=== Requirements ===
Copy out each of the lines below word for word, in the order they appear.

(Saved records)
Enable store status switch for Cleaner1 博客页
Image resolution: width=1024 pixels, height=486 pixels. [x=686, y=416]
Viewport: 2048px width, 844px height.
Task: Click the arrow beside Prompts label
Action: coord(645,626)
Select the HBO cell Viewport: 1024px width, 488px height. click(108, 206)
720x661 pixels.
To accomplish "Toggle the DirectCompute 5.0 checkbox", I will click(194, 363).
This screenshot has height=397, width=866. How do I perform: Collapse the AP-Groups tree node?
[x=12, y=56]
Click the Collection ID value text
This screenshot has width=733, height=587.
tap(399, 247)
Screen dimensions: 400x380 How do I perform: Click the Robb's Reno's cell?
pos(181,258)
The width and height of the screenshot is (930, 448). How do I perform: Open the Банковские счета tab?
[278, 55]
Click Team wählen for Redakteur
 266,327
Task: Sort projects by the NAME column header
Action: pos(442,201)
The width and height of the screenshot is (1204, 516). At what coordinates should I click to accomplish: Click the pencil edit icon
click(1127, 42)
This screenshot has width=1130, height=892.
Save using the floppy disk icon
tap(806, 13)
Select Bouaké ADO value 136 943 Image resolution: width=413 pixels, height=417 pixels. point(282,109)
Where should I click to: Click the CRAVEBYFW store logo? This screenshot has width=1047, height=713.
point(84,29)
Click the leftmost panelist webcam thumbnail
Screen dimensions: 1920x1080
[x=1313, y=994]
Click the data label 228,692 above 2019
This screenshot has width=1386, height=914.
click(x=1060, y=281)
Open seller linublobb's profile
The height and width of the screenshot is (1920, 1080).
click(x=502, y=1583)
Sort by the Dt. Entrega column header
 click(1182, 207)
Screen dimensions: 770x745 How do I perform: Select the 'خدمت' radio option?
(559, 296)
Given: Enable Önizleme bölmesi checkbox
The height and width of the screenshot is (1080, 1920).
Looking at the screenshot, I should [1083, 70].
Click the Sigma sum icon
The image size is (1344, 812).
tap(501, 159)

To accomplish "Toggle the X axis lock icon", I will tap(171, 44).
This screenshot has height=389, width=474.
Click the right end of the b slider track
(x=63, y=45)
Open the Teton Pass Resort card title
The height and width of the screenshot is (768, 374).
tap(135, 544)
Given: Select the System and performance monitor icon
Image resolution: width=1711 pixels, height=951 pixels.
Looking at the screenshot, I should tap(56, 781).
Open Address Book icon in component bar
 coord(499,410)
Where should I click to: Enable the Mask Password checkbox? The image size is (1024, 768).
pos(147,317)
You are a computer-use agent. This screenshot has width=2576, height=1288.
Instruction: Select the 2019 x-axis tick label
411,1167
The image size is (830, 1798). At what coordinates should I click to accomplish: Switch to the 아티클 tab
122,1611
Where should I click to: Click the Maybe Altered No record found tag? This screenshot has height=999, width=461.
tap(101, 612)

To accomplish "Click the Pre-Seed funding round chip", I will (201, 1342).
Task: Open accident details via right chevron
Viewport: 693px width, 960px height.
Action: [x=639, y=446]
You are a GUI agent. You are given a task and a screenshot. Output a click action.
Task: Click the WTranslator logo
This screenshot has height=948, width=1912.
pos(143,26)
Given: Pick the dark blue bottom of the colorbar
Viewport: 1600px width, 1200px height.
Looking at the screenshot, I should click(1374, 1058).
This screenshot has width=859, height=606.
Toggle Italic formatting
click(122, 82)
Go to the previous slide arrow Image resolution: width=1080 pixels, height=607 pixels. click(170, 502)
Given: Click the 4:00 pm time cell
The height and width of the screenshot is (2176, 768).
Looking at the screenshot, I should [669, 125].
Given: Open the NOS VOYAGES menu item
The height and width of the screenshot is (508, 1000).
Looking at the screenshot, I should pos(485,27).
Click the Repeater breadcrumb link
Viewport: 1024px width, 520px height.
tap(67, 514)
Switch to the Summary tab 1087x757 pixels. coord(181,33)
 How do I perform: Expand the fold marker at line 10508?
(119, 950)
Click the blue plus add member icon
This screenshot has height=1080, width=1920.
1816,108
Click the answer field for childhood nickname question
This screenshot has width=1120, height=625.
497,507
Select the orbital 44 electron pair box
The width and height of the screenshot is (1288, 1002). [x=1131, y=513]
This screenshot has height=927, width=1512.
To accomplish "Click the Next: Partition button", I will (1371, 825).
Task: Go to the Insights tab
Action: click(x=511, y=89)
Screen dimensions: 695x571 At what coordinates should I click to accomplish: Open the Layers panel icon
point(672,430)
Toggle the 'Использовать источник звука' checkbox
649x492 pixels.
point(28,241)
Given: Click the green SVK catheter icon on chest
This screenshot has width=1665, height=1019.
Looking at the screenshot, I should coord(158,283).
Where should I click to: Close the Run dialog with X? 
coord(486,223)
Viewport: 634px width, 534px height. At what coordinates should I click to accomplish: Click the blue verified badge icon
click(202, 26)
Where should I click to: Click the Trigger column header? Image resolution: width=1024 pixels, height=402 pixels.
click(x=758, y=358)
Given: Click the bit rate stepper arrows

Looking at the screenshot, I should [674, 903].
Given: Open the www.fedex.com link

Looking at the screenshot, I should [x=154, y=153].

=== Finished task ===
Enable store status switch for Cleaner1 博客页
Image resolution: width=1024 pixels, height=486 pixels. [x=686, y=416]
Viewport: 2048px width, 844px height.
Task: Click the arrow beside Prompts label
Action: coord(645,626)
Select the HBO cell Viewport: 1024px width, 488px height. click(108, 206)
720x661 pixels.
To accomplish "Toggle the DirectCompute 5.0 checkbox", I will click(194, 363).
This screenshot has height=397, width=866. How do I perform: Collapse the AP-Groups tree node?
[x=12, y=56]
Click the Collection ID value text
This screenshot has width=733, height=587.
tap(399, 247)
Screen dimensions: 400x380 How do I perform: Click the Robb's Reno's cell?
pos(181,258)
The width and height of the screenshot is (930, 448). How do I perform: Open the Банковские счета tab?
[278, 55]
Click Team wählen for Redakteur
 266,327
Task: Sort projects by the NAME column header
Action: pos(442,201)
The width and height of the screenshot is (1204, 516). At what coordinates should I click to accomplish: Click the pencil edit icon
click(1127, 42)
This screenshot has width=1130, height=892.
Save using the floppy disk icon
tap(806, 13)
Select Bouaké ADO value 136 943 Image resolution: width=413 pixels, height=417 pixels. point(282,109)
Where should I click to: Click the CRAVEBYFW store logo? This screenshot has width=1047, height=713.
point(84,29)
Click the leftmost panelist webcam thumbnail
Screen dimensions: 1920x1080
[x=1313, y=994]
Click the data label 228,692 above 2019
This screenshot has width=1386, height=914.
click(x=1060, y=281)
Open seller linublobb's profile
The height and width of the screenshot is (1920, 1080).
click(x=502, y=1583)
Sort by the Dt. Entrega column header
 click(1182, 207)
Screen dimensions: 770x745 How do I perform: Select the 'خدمت' radio option?
(559, 296)
Given: Enable Önizleme bölmesi checkbox
The height and width of the screenshot is (1080, 1920).
Looking at the screenshot, I should [1083, 70].
Click the Sigma sum icon
The image size is (1344, 812).
tap(501, 159)

To accomplish "Toggle the X axis lock icon", I will tap(171, 44).
This screenshot has height=389, width=474.
Click the right end of the b slider track
(x=63, y=45)
Open the Teton Pass Resort card title
The height and width of the screenshot is (768, 374).
tap(135, 544)
Given: Select the System and performance monitor icon
Image resolution: width=1711 pixels, height=951 pixels.
Looking at the screenshot, I should tap(56, 781).
Open Address Book icon in component bar
 coord(499,410)
Where should I click to: Enable the Mask Password checkbox? The image size is (1024, 768).
pos(147,317)
You are a computer-use agent. This screenshot has width=2576, height=1288.
Instruction: Select the 2019 x-axis tick label
411,1167
The image size is (830, 1798). At what coordinates should I click to accomplish: Switch to the 아티클 tab
122,1611
Where should I click to: Click the Maybe Altered No record found tag? This screenshot has height=999, width=461.
tap(101, 612)

To accomplish "Click the Pre-Seed funding round chip", I will (201, 1342).
Task: Open accident details via right chevron
Viewport: 693px width, 960px height.
Action: [x=639, y=446]
You are a GUI agent. You are given a task and a screenshot. Output a click action.
Task: Click the WTranslator logo
This screenshot has height=948, width=1912.
pos(143,26)
Given: Pick the dark blue bottom of the colorbar
Viewport: 1600px width, 1200px height.
Looking at the screenshot, I should click(1374, 1058).
This screenshot has width=859, height=606.
Toggle Italic formatting
click(122, 82)
Go to the previous slide arrow Image resolution: width=1080 pixels, height=607 pixels. click(170, 502)
Given: Click the 4:00 pm time cell
The height and width of the screenshot is (2176, 768).
Looking at the screenshot, I should [669, 125].
Given: Open the NOS VOYAGES menu item
The height and width of the screenshot is (508, 1000).
Looking at the screenshot, I should pos(485,27).
Click the Repeater breadcrumb link
Viewport: 1024px width, 520px height.
tap(67, 514)
Switch to the Summary tab 1087x757 pixels. coord(181,33)
 How do I perform: Expand the fold marker at line 10508?
(119, 950)
Click the blue plus add member icon
This screenshot has height=1080, width=1920.
1816,108
Click the answer field for childhood nickname question
This screenshot has width=1120, height=625.
497,507
Select the orbital 44 electron pair box
The width and height of the screenshot is (1288, 1002). [x=1131, y=513]
This screenshot has height=927, width=1512.
To accomplish "Click the Next: Partition button", I will (1371, 825).
Task: Go to the Insights tab
Action: click(x=511, y=89)
Screen dimensions: 695x571 At what coordinates should I click to accomplish: Open the Layers panel icon
point(672,430)
Toggle the 'Использовать источник звука' checkbox
649x492 pixels.
point(28,241)
Given: Click the green SVK catheter icon on chest
This screenshot has width=1665, height=1019.
Looking at the screenshot, I should coord(158,283).
Where should I click to: Close the Run dialog with X? 
coord(486,223)
Viewport: 634px width, 534px height. At what coordinates should I click to accomplish: Click the blue verified badge icon
click(202, 26)
Where should I click to: Click the Trigger column header? Image resolution: width=1024 pixels, height=402 pixels.
click(x=758, y=358)
Given: Click the bit rate stepper arrows

Looking at the screenshot, I should [674, 903].
Given: Open the www.fedex.com link

Looking at the screenshot, I should [x=154, y=153].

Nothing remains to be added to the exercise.